Sand, George (Feminism in Literature)
Acelebrated writer and controversial personality of nineteenth-century France, Sand wrote prolifically in a variety of genres, producing over eighty novels, three collections of short stories, a twenty-volume autobiography, numerous essays, twenty-five dramas, and approximately twenty thousand letters. She remains best known for her novels, which have been praised for their vivid depictions of the peasantry and the countryside, insightful studies of human nature, and natural prose style. Although she was one of the most popular novelists of her time, relatively few of her works are studied today. Instead, she is primarily remembered for her bold behavior while living in Paris as a young woman: wearing men's clothing, espousing equal rights for women, and engaging in love affairs with prominent artistic figures. Feminist scholars who have examined Sand's work have focused on her representations of female characters, her critique of marriage and the relations between the sexes, her deconstruction of gender stereotypes, her exploration of the female body and transvestism, her ideas about masculinity and femininity, and her controversial brand of feminism.
Sand was born Aurore Dupin on July 1, 1804, to parents of dissimilar backgrounds: her mother was a bird seller's daughter, while her father was an officer in Napoleon's army and purportedly an illegitimate descendant of Frederic-Auguste de Saxe, King of Poland. Her parents married just one month before her birth. Following her father's death when she was four, Sand was entrusted to her paternal grandmother's care and was raised at the family estate of Nohant in Berry. There, she was privately tutored until she reached the age of thirteen, at which time she was sent to the Convent of the English Augustinians in Paris for three years. When she was eighteen, Sand married a local army officer, Casimir Dudevant, and eventually became the mother of two children. Dudevant and Sand soon realized that they were incompatible, and after several restless and unhappy years of marriage, Sand left her husband in 1831 to pursue a literary career in Paris. Following the publication of two novels written in collaboration with her lover Jules Sandeau and signed J. Sand, she began her career in earnest with the novel Indiana (1832), writing independently under the name George Sand. For the next several decades, Sand remained a prominent member of the artistic and intellectual community in Paris, due to her considerable literary output as well as her friendships with such figures as Honoré de Balzac and Gustave Flaubert. She also often captured public interest with her romantic involvements, which included relationships with Alfred de Musset and Frederic Chopin. Sand spent her last years in Nohant, where she died in 1876.
Sand is best known for her bold statements about the rights of women in nineteenth-century society, her exploration of contemporary social and philosophical issues, and her depiction of the lives and language of French provincials.
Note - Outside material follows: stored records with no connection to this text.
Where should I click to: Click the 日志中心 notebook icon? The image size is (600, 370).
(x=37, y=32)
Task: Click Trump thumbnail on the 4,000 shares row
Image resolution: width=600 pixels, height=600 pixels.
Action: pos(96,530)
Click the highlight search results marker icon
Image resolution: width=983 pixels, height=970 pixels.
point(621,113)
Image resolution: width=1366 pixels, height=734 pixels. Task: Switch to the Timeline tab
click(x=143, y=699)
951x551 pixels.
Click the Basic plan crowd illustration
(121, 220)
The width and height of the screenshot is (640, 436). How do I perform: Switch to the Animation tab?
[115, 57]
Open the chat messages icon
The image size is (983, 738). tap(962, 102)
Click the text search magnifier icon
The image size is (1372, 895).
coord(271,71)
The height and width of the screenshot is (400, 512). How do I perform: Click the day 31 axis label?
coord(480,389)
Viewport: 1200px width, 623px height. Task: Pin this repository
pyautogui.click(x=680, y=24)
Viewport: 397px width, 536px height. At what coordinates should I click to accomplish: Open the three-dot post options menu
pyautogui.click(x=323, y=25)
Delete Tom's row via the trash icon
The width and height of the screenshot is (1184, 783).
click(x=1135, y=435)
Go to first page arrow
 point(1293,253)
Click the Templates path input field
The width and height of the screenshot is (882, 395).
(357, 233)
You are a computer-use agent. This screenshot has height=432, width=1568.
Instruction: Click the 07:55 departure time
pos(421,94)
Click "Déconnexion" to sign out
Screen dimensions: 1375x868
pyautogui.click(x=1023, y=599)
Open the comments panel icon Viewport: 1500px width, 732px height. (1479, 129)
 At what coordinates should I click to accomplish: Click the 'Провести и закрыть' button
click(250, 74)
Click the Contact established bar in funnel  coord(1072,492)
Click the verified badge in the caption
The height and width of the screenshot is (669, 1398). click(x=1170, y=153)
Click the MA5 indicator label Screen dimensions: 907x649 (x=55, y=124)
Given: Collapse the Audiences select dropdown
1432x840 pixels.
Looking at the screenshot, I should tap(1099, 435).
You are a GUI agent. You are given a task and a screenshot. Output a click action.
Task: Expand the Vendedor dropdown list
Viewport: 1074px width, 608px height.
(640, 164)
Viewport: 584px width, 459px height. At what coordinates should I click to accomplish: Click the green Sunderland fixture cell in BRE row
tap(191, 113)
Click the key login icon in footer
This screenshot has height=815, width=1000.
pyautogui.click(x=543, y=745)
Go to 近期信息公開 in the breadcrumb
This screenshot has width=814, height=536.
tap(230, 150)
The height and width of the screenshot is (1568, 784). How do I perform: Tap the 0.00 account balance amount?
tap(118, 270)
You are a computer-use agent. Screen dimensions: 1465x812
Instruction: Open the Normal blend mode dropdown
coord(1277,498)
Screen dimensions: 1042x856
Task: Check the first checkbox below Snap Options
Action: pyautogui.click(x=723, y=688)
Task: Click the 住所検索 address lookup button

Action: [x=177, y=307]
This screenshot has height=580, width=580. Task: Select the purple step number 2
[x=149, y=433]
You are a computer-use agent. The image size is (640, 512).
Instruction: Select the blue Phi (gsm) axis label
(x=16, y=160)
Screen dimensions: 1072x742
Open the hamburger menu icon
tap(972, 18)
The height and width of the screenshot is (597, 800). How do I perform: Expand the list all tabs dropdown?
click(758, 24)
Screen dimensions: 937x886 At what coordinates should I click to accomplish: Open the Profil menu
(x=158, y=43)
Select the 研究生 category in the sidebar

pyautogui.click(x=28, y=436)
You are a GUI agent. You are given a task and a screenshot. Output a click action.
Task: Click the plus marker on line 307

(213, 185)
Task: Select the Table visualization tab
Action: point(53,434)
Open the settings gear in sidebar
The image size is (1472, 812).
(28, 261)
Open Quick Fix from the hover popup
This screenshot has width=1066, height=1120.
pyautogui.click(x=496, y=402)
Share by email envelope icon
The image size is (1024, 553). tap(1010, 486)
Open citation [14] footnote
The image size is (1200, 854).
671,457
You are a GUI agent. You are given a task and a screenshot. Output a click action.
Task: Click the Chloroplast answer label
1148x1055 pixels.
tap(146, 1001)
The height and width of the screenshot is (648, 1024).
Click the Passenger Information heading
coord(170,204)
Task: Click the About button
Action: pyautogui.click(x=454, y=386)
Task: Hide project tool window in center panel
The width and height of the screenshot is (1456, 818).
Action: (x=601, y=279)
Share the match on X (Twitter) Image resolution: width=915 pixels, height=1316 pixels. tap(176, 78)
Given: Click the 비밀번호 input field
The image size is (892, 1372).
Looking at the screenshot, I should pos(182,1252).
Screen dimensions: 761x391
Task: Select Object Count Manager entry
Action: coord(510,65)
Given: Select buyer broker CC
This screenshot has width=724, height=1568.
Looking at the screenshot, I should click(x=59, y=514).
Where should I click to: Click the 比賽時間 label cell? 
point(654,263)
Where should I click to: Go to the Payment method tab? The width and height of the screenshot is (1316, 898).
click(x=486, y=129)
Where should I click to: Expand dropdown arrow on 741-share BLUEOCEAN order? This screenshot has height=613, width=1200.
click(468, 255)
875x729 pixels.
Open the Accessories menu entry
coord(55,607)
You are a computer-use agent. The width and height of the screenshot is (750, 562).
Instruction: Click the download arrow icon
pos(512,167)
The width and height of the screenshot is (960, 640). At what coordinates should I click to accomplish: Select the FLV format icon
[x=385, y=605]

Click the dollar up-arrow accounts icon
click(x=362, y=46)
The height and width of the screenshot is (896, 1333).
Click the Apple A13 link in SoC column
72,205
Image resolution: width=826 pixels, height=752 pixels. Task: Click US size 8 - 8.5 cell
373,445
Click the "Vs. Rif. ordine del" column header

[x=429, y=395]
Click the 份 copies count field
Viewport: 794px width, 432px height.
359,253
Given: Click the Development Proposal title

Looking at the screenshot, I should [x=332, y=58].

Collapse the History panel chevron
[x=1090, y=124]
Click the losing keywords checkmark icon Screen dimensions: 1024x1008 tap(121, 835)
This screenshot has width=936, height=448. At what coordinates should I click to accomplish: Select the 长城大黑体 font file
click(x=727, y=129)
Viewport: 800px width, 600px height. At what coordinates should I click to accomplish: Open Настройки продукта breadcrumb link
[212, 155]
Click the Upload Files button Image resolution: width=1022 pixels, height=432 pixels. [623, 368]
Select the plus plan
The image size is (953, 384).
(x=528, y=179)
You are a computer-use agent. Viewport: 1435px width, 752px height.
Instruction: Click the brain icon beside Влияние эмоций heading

Several of her important early novels, including Indiana, Valentine (1832), Lélia (1833), and Jacques (1834), reflect her rebellion against the bonds of marriage and deal largely with relationships between men and women. Clearly influenced by Lord Byron and Jean Jacques Rousseau, Sand crafted Romantic narratives depicting passionate personal revolt against societal conventions and an ardent feminism, attitudes that outraged her early British and American critics. These novels were extremely popular with the reading public, however, and they established Sand as an important literary voice for her generation. Sand's abiding interest in politics and philosophy is evident in such novels as Consuelo (1842-43) and Le meunier d'Angibault (1845; The Miller of Angibault). These works, dealing specifically with humanitarianism, Christian socialism, and republicanism, have been described by critics as the least plausible of her literary efforts; the tone is often didactic and the plots contrived. Sand is perhaps most renowned for her pastoral novels. Set in her native Berry, La mare au diable (1846; The Haunted Marsh) Françoise le champi (1848; Francis the Waif), and La petite Fadette (1849; Little Fadette) were inspired by her love of the countryside and her sympathy for the peasants. Realistic in background detail and distinguished by their Romantic idealism, they are considered by many scholars to be Sand's finest novels. The most enduring products of her later years are her autobiography, Histoire de ma vie (1845-55; My Life) and her voluminous correspondence.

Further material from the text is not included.